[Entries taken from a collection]
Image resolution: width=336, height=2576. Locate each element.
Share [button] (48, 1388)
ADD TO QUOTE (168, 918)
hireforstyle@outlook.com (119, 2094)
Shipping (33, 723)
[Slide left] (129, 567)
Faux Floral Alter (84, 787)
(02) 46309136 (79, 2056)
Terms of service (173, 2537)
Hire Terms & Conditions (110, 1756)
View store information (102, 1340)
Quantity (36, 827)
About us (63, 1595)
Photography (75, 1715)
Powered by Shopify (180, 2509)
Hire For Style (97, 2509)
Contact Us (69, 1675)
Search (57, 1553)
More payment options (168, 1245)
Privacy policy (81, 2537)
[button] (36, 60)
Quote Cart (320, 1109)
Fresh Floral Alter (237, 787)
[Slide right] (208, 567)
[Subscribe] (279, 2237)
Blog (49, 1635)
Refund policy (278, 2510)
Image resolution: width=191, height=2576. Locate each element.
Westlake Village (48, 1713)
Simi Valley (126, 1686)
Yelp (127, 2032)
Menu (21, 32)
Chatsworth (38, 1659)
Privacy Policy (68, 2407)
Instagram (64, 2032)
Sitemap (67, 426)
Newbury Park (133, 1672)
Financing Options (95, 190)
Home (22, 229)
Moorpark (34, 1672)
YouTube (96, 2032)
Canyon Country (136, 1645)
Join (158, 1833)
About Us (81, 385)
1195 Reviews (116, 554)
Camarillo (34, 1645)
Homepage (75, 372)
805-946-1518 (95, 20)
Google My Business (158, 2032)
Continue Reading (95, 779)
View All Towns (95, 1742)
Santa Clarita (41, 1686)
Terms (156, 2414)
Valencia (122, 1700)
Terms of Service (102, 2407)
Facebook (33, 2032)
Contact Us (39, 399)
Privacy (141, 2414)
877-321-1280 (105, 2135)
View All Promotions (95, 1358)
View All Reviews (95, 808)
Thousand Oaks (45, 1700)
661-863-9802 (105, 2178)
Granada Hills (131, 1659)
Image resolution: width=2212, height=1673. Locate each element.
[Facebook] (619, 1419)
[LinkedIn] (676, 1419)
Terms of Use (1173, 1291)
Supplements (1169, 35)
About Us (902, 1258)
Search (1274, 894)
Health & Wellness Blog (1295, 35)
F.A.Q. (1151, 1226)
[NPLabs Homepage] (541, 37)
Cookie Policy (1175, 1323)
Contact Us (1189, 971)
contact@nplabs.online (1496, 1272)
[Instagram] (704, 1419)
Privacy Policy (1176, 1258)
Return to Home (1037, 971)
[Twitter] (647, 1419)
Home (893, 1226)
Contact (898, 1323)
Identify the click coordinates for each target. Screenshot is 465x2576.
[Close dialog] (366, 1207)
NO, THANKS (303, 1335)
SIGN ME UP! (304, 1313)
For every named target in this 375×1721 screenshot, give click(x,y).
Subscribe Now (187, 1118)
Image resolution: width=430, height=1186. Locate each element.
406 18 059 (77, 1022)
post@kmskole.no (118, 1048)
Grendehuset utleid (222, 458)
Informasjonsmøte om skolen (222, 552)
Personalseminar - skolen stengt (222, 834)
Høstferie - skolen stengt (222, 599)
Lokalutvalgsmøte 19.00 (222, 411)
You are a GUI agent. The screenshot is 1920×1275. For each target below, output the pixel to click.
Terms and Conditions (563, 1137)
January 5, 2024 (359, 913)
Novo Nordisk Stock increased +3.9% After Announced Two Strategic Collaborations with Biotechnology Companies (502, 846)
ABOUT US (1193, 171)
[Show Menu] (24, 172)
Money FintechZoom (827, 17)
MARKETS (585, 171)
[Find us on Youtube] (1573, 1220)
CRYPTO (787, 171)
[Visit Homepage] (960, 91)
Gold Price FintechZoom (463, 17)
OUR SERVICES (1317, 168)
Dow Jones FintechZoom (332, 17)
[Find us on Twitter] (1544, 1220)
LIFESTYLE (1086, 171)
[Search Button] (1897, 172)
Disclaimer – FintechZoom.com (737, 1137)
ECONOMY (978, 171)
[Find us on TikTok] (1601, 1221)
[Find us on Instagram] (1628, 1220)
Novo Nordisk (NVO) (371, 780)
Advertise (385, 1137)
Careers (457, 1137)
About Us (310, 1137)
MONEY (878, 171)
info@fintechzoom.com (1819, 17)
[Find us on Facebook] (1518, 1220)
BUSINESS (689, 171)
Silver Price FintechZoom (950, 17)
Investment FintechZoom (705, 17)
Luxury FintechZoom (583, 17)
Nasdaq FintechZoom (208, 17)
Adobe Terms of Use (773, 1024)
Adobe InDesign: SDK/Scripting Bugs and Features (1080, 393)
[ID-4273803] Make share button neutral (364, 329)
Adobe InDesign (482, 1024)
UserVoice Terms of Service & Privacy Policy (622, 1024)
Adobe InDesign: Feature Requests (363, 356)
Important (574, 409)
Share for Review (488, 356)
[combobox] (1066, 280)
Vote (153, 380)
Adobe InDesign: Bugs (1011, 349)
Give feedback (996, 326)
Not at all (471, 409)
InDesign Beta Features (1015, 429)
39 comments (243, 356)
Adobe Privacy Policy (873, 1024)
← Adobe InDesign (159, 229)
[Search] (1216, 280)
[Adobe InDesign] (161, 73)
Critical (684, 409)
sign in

## Problem
Begin with the line above that has "[Show Menu] (24, 172)" and continue through the line that has "Adobe Terms of Use (773, 1024)", setting each one down exactly. Stop there.

## Task solution
[Show Menu] (24, 172)
Money FintechZoom (827, 17)
MARKETS (585, 171)
[Find us on Youtube] (1573, 1220)
CRYPTO (787, 171)
[Visit Homepage] (960, 91)
Gold Price FintechZoom (463, 17)
OUR SERVICES (1317, 168)
Dow Jones FintechZoom (332, 17)
[Find us on Twitter] (1544, 1220)
LIFESTYLE (1086, 171)
[Search Button] (1897, 172)
Disclaimer – FintechZoom.com (737, 1137)
ECONOMY (978, 171)
[Find us on TikTok] (1601, 1221)
[Find us on Instagram] (1628, 1220)
Novo Nordisk (NVO) (371, 780)
Advertise (385, 1137)
Careers (457, 1137)
About Us (310, 1137)
MONEY (878, 171)
info@fintechzoom.com (1819, 17)
[Find us on Facebook] (1518, 1220)
BUSINESS (689, 171)
Silver Price FintechZoom (950, 17)
Investment FintechZoom (705, 17)
Luxury FintechZoom (583, 17)
Nasdaq FintechZoom (208, 17)
Adobe Terms of Use (773, 1024)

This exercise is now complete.